Delayed treatment in any type may result in:
- Permanent skeletal deformities
- Growth retardation
- Dental anomalies
- Chronic pain and disability
Prevention and Genetic Counseling
- Prenatal counseling: Recommended for families with a history of VDDR.
- Carrier screening: Possible through genetic testing.
- Newborn screening: May be considered in high-risk populations.

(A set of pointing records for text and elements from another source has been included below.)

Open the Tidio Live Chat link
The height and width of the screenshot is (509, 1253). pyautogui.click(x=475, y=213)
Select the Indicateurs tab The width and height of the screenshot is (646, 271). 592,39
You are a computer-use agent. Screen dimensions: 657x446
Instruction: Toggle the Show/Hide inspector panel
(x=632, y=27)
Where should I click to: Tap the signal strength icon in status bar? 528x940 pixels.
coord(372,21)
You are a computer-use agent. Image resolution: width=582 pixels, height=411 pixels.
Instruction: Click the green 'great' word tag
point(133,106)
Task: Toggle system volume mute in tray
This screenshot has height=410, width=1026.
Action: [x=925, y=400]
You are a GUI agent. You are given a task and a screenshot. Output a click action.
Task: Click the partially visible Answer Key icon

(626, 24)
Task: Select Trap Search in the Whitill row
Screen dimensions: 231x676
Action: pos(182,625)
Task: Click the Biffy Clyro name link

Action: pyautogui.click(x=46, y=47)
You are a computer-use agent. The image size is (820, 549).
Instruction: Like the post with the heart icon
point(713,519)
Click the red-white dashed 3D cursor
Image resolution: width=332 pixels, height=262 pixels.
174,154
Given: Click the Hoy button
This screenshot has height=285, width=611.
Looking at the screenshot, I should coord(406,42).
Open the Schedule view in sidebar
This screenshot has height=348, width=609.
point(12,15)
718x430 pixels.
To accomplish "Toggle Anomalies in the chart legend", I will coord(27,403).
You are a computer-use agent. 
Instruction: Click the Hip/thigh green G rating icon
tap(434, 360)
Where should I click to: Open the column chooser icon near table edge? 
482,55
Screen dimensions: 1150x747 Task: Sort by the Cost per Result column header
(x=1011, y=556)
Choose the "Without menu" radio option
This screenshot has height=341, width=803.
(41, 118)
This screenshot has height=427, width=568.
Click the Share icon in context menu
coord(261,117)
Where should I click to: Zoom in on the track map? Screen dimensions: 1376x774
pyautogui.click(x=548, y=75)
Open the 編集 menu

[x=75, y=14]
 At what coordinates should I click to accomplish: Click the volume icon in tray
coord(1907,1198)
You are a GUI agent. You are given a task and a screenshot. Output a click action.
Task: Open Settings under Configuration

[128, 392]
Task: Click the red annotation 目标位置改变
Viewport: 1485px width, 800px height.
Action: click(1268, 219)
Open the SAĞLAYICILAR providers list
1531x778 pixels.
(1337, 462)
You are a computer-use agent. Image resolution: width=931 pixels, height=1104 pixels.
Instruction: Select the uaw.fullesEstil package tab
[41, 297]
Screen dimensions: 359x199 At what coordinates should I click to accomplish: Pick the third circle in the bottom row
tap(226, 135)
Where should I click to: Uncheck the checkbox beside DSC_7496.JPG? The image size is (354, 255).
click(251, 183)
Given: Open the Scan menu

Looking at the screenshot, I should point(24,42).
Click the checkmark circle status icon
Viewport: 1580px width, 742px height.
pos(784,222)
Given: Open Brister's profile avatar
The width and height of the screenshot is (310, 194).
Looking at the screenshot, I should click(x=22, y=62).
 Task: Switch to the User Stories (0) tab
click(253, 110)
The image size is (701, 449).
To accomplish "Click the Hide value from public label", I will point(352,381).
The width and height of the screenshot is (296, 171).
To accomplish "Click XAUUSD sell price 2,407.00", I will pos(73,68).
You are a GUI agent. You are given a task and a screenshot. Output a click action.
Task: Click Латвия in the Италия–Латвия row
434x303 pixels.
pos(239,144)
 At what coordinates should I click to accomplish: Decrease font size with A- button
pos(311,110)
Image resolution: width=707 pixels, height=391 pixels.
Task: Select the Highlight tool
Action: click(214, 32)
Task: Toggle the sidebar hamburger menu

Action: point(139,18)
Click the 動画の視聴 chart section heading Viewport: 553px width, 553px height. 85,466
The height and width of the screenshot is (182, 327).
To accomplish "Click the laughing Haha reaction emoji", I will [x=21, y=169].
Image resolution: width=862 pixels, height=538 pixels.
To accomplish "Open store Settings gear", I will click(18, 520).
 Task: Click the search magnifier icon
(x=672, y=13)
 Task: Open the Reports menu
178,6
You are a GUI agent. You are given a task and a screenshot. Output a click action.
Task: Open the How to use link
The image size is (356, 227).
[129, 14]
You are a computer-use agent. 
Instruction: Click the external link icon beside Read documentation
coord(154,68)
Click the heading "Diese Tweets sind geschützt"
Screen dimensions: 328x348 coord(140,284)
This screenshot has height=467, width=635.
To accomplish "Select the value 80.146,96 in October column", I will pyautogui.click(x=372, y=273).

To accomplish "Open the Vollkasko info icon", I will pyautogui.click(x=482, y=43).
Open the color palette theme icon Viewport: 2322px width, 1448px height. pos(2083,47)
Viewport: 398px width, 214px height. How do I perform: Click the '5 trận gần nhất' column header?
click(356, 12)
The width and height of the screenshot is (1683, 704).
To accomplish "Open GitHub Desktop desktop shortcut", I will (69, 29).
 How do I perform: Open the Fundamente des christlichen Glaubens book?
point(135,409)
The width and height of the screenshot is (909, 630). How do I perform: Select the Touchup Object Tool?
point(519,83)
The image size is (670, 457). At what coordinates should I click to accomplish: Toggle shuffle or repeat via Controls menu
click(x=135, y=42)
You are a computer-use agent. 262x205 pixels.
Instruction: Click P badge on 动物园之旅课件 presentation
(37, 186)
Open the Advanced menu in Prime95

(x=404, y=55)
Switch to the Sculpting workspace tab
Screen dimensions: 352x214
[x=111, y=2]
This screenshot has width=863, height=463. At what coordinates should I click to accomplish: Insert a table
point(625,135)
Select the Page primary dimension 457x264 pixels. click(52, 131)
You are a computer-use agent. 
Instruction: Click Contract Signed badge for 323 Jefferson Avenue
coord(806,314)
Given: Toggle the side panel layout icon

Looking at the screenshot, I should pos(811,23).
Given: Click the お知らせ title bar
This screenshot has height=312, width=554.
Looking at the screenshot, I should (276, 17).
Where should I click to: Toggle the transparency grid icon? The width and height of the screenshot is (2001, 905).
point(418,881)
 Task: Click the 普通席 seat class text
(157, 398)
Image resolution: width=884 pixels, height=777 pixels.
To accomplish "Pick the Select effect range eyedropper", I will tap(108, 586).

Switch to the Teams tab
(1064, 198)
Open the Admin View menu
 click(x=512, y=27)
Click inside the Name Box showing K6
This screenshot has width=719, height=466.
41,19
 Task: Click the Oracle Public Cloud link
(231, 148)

- Vitamin D supplementation: Not effective as a preventive measure for VDDR but important in nutritional rickets.
Vitamin D Dependent Rickets, though rare, requires a high index of suspicion, especially in children with rickets-like symptoms but normal or elevated levels of 25(OH)D. Early differentiation from nutritional rickets is vital to initiate the correct form of treatment and avoid long-term complications. Genetic insights continue to shape precise diagnostics and pave the way for individualized care protocols.